(Dataset records)
┌──

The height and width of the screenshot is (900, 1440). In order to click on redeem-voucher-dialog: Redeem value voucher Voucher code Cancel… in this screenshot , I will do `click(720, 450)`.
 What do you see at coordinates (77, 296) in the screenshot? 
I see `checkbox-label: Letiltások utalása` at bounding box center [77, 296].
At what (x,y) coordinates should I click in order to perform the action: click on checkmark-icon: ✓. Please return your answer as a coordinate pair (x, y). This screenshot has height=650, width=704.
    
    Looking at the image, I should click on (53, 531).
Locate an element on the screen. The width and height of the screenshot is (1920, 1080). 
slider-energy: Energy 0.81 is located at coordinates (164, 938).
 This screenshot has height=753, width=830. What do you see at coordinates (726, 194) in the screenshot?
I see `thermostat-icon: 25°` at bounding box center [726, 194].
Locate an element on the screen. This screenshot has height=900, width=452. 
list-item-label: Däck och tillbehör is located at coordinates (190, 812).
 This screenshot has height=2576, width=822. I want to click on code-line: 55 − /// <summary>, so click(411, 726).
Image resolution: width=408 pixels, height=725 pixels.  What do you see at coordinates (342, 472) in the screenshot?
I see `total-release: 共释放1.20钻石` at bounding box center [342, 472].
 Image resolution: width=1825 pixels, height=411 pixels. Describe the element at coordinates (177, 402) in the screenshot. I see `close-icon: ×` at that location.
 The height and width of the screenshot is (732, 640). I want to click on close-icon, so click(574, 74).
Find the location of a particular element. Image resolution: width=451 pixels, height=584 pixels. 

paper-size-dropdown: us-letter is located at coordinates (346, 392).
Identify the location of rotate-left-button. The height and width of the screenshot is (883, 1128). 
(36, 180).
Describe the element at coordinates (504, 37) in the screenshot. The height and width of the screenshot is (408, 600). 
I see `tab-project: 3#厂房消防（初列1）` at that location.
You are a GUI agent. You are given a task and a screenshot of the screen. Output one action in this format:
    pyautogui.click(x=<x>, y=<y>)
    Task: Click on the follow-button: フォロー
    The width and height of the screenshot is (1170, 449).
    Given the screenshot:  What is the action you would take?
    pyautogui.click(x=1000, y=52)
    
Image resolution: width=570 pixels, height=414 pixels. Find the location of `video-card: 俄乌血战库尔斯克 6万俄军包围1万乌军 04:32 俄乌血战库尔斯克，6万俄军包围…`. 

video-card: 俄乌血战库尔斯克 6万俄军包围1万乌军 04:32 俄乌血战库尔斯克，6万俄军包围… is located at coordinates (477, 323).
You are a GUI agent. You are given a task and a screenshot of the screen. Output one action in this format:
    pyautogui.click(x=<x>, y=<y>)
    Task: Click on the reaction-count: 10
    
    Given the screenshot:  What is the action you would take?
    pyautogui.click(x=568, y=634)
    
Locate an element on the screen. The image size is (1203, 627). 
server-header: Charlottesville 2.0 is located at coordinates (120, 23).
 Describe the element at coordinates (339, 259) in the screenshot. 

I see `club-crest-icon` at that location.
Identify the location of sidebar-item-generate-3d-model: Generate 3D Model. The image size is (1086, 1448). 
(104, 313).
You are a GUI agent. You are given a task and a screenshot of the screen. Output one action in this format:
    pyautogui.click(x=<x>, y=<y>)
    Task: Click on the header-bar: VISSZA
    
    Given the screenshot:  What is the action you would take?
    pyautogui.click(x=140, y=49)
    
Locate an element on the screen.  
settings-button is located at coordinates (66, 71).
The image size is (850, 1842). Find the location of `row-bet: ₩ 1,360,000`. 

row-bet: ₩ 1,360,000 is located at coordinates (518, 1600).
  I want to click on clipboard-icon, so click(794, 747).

└──

Transcribe every line of the data above verbatim, from the first record through the last.

(Answer box):
The height and width of the screenshot is (900, 1440). In order to click on redeem-voucher-dialog: Redeem value voucher Voucher code Cancel… in this screenshot , I will do `click(720, 450)`.
 What do you see at coordinates (77, 296) in the screenshot? 
I see `checkbox-label: Letiltások utalása` at bounding box center [77, 296].
At what (x,y) coordinates should I click in order to perform the action: click on checkmark-icon: ✓. Please return your answer as a coordinate pair (x, y). This screenshot has height=650, width=704.
    
    Looking at the image, I should click on (53, 531).
Locate an element on the screen. The width and height of the screenshot is (1920, 1080). 
slider-energy: Energy 0.81 is located at coordinates (164, 938).
 This screenshot has height=753, width=830. What do you see at coordinates (726, 194) in the screenshot?
I see `thermostat-icon: 25°` at bounding box center [726, 194].
Locate an element on the screen. This screenshot has height=900, width=452. 
list-item-label: Däck och tillbehör is located at coordinates (190, 812).
 This screenshot has height=2576, width=822. I want to click on code-line: 55 − /// <summary>, so click(411, 726).
Image resolution: width=408 pixels, height=725 pixels.  What do you see at coordinates (342, 472) in the screenshot?
I see `total-release: 共释放1.20钻石` at bounding box center [342, 472].
 Image resolution: width=1825 pixels, height=411 pixels. Describe the element at coordinates (177, 402) in the screenshot. I see `close-icon: ×` at that location.
 The height and width of the screenshot is (732, 640). I want to click on close-icon, so click(574, 74).
Find the location of a particular element. Image resolution: width=451 pixels, height=584 pixels. 

paper-size-dropdown: us-letter is located at coordinates (346, 392).
Identify the location of rotate-left-button. The height and width of the screenshot is (883, 1128). 
(36, 180).
Describe the element at coordinates (504, 37) in the screenshot. The height and width of the screenshot is (408, 600). 
I see `tab-project: 3#厂房消防（初列1）` at that location.
You are a GUI agent. You are given a task and a screenshot of the screen. Output one action in this format:
    pyautogui.click(x=<x>, y=<y>)
    Task: Click on the follow-button: フォロー
    The width and height of the screenshot is (1170, 449).
    Given the screenshot:  What is the action you would take?
    pyautogui.click(x=1000, y=52)
    
Image resolution: width=570 pixels, height=414 pixels. Find the location of `video-card: 俄乌血战库尔斯克 6万俄军包围1万乌军 04:32 俄乌血战库尔斯克，6万俄军包围…`. 

video-card: 俄乌血战库尔斯克 6万俄军包围1万乌军 04:32 俄乌血战库尔斯克，6万俄军包围… is located at coordinates (477, 323).
You are a GUI agent. You are given a task and a screenshot of the screen. Output one action in this format:
    pyautogui.click(x=<x>, y=<y>)
    Task: Click on the reaction-count: 10
    
    Given the screenshot:  What is the action you would take?
    pyautogui.click(x=568, y=634)
    
Locate an element on the screen. The image size is (1203, 627). 
server-header: Charlottesville 2.0 is located at coordinates (120, 23).
 Describe the element at coordinates (339, 259) in the screenshot. 

I see `club-crest-icon` at that location.
Identify the location of sidebar-item-generate-3d-model: Generate 3D Model. The image size is (1086, 1448). 
(104, 313).
You are a GUI agent. You are given a task and a screenshot of the screen. Output one action in this format:
    pyautogui.click(x=<x>, y=<y>)
    Task: Click on the header-bar: VISSZA
    
    Given the screenshot:  What is the action you would take?
    pyautogui.click(x=140, y=49)
    
Locate an element on the screen.  
settings-button is located at coordinates (66, 71).
The image size is (850, 1842). Find the location of `row-bet: ₩ 1,360,000`. 

row-bet: ₩ 1,360,000 is located at coordinates (518, 1600).
  I want to click on clipboard-icon, so click(794, 747).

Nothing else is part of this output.